Midgestational injection of highly expanded human CD34+ cells increases lineages of human immune cells and supports thymic development in RAG2-/-IL2RG-/Y SCID pigs.

Severe combined immunodeficiency (SCID) pigs have become a promising large animal model for biomedical research, offering significant advantages over traditional mouse models due to their anatomical, physiological, and genetic similarities to humans. Humanized SCID pig models can potentially improve preclinical research in areas such as cancer immunotherapies, stem cell therapies, and transplantation methods, yet often lack significant lymphocyte development, including evidence of B cell and myeloid cell development.
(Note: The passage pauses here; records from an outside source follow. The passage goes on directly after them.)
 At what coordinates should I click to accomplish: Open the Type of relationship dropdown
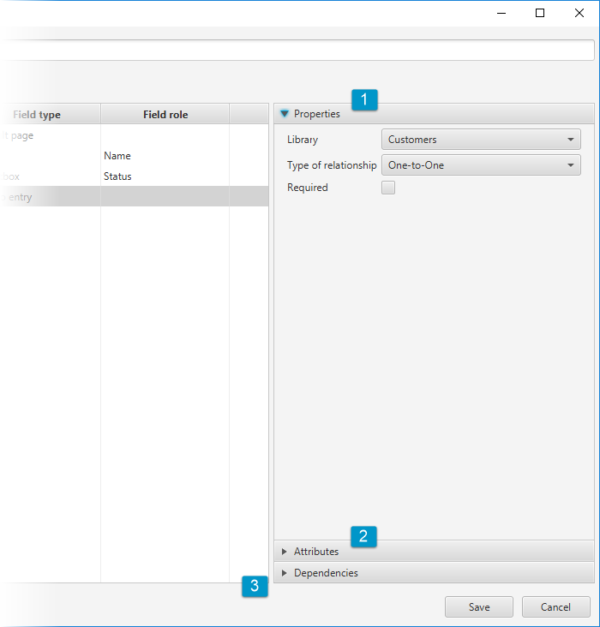(480, 165)
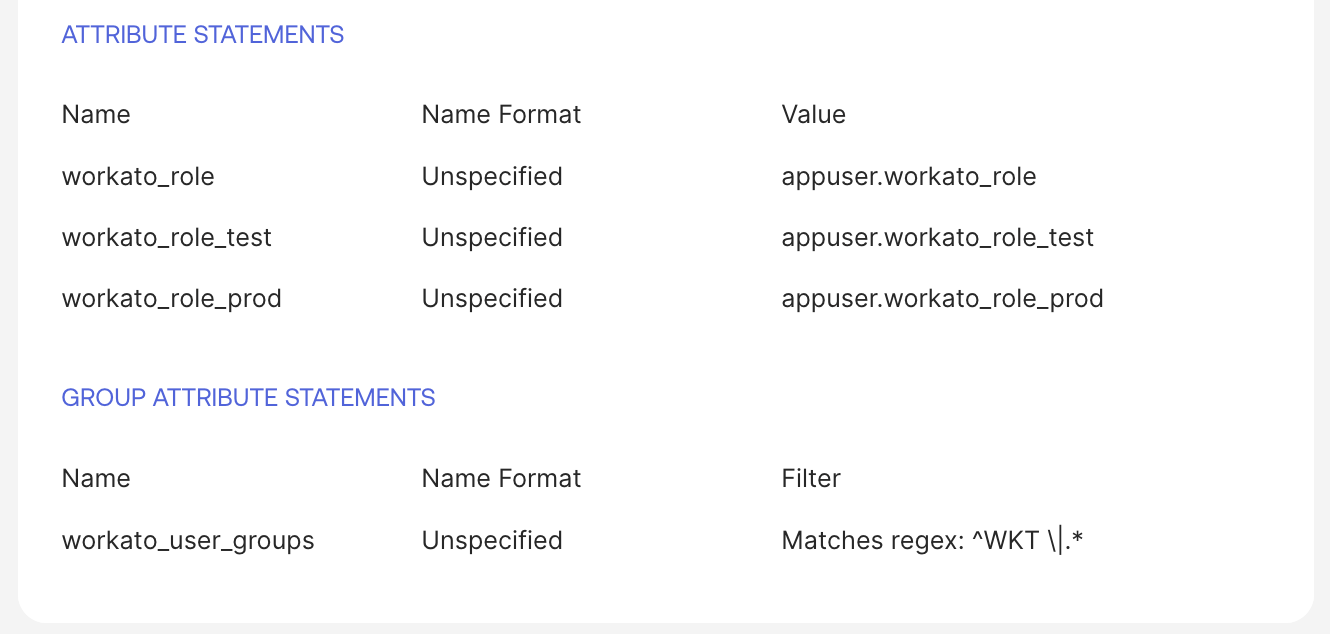Click Unspecified format in workato_role_prod row
The image size is (1330, 634).
point(492,299)
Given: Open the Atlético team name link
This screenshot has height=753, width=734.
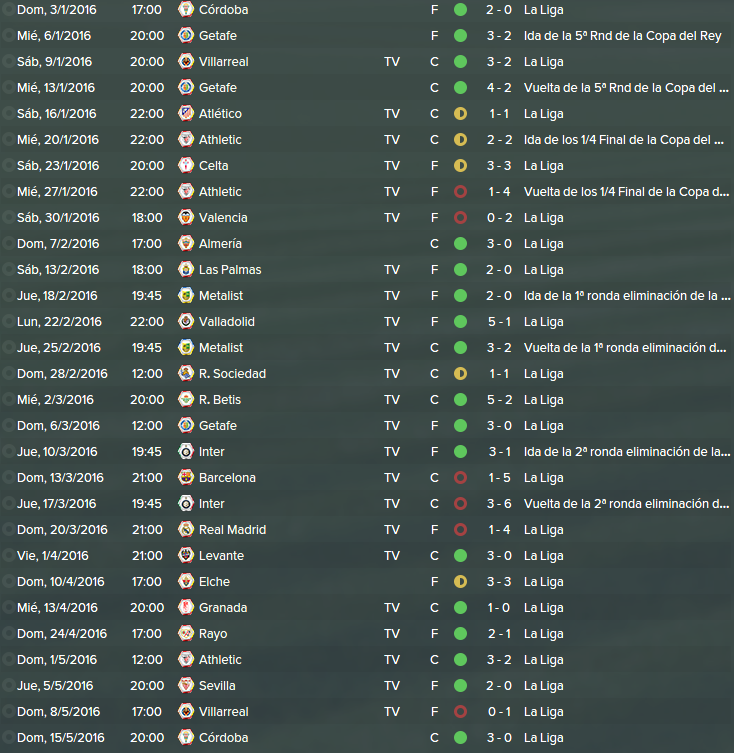Looking at the screenshot, I should (220, 114).
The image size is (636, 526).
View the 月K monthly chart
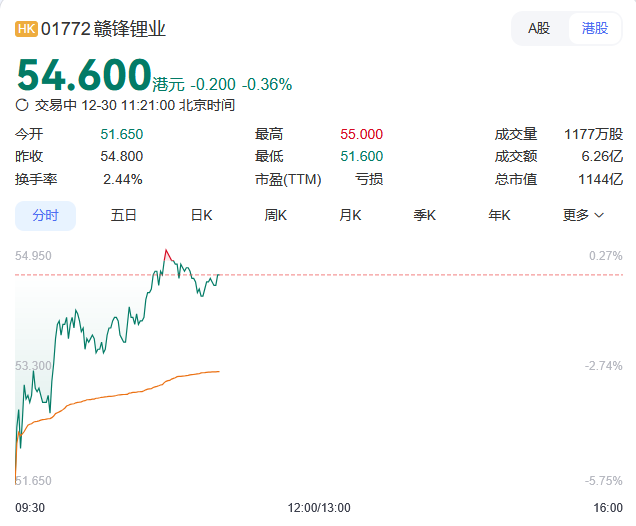[350, 215]
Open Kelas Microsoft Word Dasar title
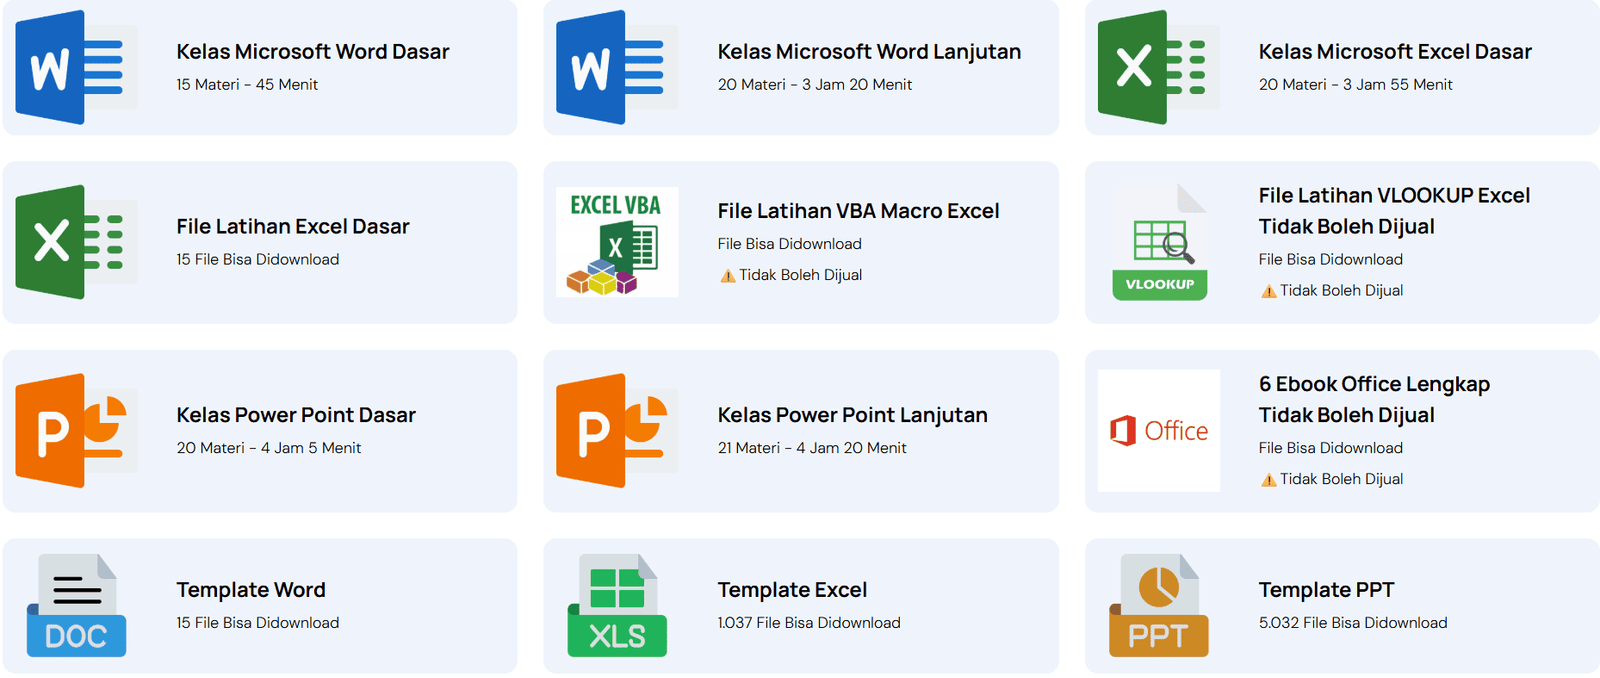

This work aims to increase the extent of humanization of the SCID pig. CRISPR guide RNAs were successfully developed for the RAG2 and IL2RG genes, and a double-knockout cell line (RAG2-/-IL2RG-/Y, RG) was established. Somatic cell nuclear transfer (SCNT) was then used to create cloned SCID fetuses, which were injected intraperitoneally with in vitro expanded human CD34+ umbilical cord cells at day 41-42 of gestation. Human leukocytes, including T, B, NK, and myeloid cell types, were detected in peripheral blood, spleen, bone marrow and within the thymus of neonatal animals using flow cytometry. Six of the twelve pigs injected had >5% human cells within the CD45+ cell thymic population. Histology of thymus tissues from multiple pigs showed substantial development of the cortex and medulla, which is absent in non-injected RG neonates. This work demonstrates an improvement in the spectrum of xenogenic immune cell lineages developed using an RG line injected with highly expanded CD34+ cells, yet functional analysis of these cell types is needed for further establishment of an in utero humanized SCID pig model.